RECORDED DATA:
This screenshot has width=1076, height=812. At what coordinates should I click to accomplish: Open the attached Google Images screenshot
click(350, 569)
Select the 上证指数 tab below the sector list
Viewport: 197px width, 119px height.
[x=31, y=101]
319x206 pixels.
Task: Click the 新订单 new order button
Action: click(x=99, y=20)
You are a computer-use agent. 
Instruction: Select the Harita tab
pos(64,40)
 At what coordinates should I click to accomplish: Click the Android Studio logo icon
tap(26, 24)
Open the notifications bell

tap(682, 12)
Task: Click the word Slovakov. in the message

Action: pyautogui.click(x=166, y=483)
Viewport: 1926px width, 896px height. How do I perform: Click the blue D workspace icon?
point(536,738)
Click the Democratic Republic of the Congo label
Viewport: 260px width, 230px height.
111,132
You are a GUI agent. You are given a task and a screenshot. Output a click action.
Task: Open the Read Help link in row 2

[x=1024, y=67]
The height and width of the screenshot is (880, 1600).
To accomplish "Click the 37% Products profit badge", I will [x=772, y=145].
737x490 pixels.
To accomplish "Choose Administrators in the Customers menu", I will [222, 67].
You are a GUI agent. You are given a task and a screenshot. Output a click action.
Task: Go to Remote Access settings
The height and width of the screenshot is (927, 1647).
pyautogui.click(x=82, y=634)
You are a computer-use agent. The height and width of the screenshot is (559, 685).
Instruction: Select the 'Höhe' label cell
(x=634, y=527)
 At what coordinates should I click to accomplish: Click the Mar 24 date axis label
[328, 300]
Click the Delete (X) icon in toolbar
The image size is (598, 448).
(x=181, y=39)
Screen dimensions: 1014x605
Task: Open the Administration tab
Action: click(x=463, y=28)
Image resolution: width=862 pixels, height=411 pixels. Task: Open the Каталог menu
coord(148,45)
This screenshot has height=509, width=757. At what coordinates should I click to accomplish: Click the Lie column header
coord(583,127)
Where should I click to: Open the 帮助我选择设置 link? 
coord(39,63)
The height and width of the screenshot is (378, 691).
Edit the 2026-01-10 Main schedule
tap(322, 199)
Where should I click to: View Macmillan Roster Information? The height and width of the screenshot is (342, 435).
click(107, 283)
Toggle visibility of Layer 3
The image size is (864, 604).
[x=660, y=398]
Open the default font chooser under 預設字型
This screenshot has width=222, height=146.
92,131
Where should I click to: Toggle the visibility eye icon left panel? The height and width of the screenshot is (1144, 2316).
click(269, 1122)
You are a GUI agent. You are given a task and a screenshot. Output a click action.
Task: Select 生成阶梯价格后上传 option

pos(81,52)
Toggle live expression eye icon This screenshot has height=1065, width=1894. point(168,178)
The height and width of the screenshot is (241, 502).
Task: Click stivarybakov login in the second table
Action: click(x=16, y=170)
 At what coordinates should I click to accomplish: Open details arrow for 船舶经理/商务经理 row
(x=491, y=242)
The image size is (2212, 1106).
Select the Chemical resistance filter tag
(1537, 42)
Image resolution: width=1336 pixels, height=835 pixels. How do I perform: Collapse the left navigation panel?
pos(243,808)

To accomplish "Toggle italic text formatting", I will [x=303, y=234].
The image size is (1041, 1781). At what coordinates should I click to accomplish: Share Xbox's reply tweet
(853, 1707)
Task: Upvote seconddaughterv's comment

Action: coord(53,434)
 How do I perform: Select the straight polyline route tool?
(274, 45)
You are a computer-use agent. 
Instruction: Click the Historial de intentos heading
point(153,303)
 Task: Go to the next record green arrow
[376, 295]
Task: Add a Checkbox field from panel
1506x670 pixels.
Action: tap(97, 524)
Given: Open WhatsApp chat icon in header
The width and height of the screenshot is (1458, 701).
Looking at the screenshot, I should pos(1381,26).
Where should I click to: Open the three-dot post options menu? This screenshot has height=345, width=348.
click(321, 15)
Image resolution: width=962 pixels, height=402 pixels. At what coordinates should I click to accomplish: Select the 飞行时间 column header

EXERCISE OBJECTIVE: Copy all of the lines above without changing anything.

IN RESPONSE:
This screenshot has width=1076, height=812. At what coordinates should I click to accomplish: Open the attached Google Images screenshot
click(350, 569)
Select the 上证指数 tab below the sector list
Viewport: 197px width, 119px height.
[x=31, y=101]
319x206 pixels.
Task: Click the 新订单 new order button
Action: click(x=99, y=20)
You are a computer-use agent. 
Instruction: Select the Harita tab
pos(64,40)
 At what coordinates should I click to accomplish: Click the Android Studio logo icon
tap(26, 24)
Open the notifications bell

tap(682, 12)
Task: Click the word Slovakov. in the message

Action: pyautogui.click(x=166, y=483)
Viewport: 1926px width, 896px height. How do I perform: Click the blue D workspace icon?
point(536,738)
Click the Democratic Republic of the Congo label
Viewport: 260px width, 230px height.
111,132
You are a GUI agent. You are given a task and a screenshot. Output a click action.
Task: Open the Read Help link in row 2

[x=1024, y=67]
The height and width of the screenshot is (880, 1600).
To accomplish "Click the 37% Products profit badge", I will [x=772, y=145].
737x490 pixels.
To accomplish "Choose Administrators in the Customers menu", I will [222, 67].
You are a GUI agent. You are given a task and a screenshot. Output a click action.
Task: Go to Remote Access settings
The height and width of the screenshot is (927, 1647).
pyautogui.click(x=82, y=634)
You are a computer-use agent. The height and width of the screenshot is (559, 685).
Instruction: Select the 'Höhe' label cell
(x=634, y=527)
 At what coordinates should I click to accomplish: Click the Mar 24 date axis label
[328, 300]
Click the Delete (X) icon in toolbar
The image size is (598, 448).
(x=181, y=39)
Screen dimensions: 1014x605
Task: Open the Administration tab
Action: click(x=463, y=28)
Image resolution: width=862 pixels, height=411 pixels. Task: Open the Каталог menu
coord(148,45)
This screenshot has height=509, width=757. At what coordinates should I click to accomplish: Click the Lie column header
coord(583,127)
Where should I click to: Open the 帮助我选择设置 link? 
coord(39,63)
The height and width of the screenshot is (378, 691).
Edit the 2026-01-10 Main schedule
tap(322, 199)
Where should I click to: View Macmillan Roster Information? The height and width of the screenshot is (342, 435).
click(107, 283)
Toggle visibility of Layer 3
The image size is (864, 604).
[x=660, y=398]
Open the default font chooser under 預設字型
This screenshot has width=222, height=146.
92,131
Where should I click to: Toggle the visibility eye icon left panel? The height and width of the screenshot is (1144, 2316).
click(269, 1122)
You are a GUI agent. You are given a task and a screenshot. Output a click action.
Task: Select 生成阶梯价格后上传 option

pos(81,52)
Toggle live expression eye icon This screenshot has height=1065, width=1894. point(168,178)
The height and width of the screenshot is (241, 502).
Task: Click stivarybakov login in the second table
Action: click(x=16, y=170)
 At what coordinates should I click to accomplish: Open details arrow for 船舶经理/商务经理 row
(x=491, y=242)
The image size is (2212, 1106).
Select the Chemical resistance filter tag
(1537, 42)
Image resolution: width=1336 pixels, height=835 pixels. How do I perform: Collapse the left navigation panel?
pos(243,808)

To accomplish "Toggle italic text formatting", I will [x=303, y=234].
The image size is (1041, 1781). At what coordinates should I click to accomplish: Share Xbox's reply tweet
(853, 1707)
Task: Upvote seconddaughterv's comment

Action: coord(53,434)
 How do I perform: Select the straight polyline route tool?
(274, 45)
You are a computer-use agent. 
Instruction: Click the Historial de intentos heading
point(153,303)
 Task: Go to the next record green arrow
[376, 295]
Task: Add a Checkbox field from panel
1506x670 pixels.
Action: tap(97, 524)
Given: Open WhatsApp chat icon in header
The width and height of the screenshot is (1458, 701).
Looking at the screenshot, I should pos(1381,26).
Where should I click to: Open the three-dot post options menu? This screenshot has height=345, width=348.
click(321, 15)
Image resolution: width=962 pixels, height=402 pixels. At what coordinates should I click to accomplish: Select the 飞行时间 column header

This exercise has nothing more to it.